SIGNED BY WASHINGTON ON INDEPENDENCE DAY, 1796: A SOCIETY OF CINCINNATI CERTIFICATE.

The document elaborately engraved by Jean-Jacques Andre Le Veau (1729-1786) AFTER A DESIGN OF PIERRE CHARLES L'ENFANT (1754-1825) as drawn by Augustin-Louis La Belle (1757-1841); with complex allegorical vignettes surrounding the calligraphic text: naval warships under sail, Brittania and a British lion fleeing bolts of lightning from an American eagle, and circular medallic emblems of the Society of the Cincinnati. Washington and his future Secretary of War Knox certify the membership of Abijah Savage, "Captain in the late Army of the United States."

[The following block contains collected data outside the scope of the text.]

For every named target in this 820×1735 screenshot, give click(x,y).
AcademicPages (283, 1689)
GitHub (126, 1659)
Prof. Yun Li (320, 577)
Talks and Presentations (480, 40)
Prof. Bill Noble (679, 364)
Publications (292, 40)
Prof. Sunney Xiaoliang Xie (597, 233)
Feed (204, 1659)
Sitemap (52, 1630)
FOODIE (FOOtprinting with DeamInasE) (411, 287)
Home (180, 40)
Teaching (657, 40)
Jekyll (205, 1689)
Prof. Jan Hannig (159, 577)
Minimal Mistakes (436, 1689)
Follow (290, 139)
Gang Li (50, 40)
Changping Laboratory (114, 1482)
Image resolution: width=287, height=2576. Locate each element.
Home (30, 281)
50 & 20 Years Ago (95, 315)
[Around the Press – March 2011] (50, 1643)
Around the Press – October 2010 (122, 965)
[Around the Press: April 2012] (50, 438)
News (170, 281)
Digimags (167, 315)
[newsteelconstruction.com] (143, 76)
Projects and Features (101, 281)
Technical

The Society of Cincinnati, as the elegantly engraved text proclaims, was "...instituted by the Officers of the American Army, at the period of its Dissolution...to commemorate the great Event which gave independence to North America," and "for...inculcating the Duty of laying down in Peace arms assumed for public defence..." The Society, open to former officers of the Continental Army and its foreign allies, was founded with Washington's approval by Knox, Jedidiah Huntington and Baron von Steuben. The order was named after "that illustrious Roman, Lucius Quintius Cincinnatus," who had left his prosperous farm on two occasions to take up arms in defense of his homeland. Washington agreed to become president of the Society; Alexander Hamilton filled the post after Washington's death. Captain Abijah Savage (1744-1825) of Middletown, Connecticut, had served from 1777 in Colonel Henry Sherburn's regiment of the Continental Army.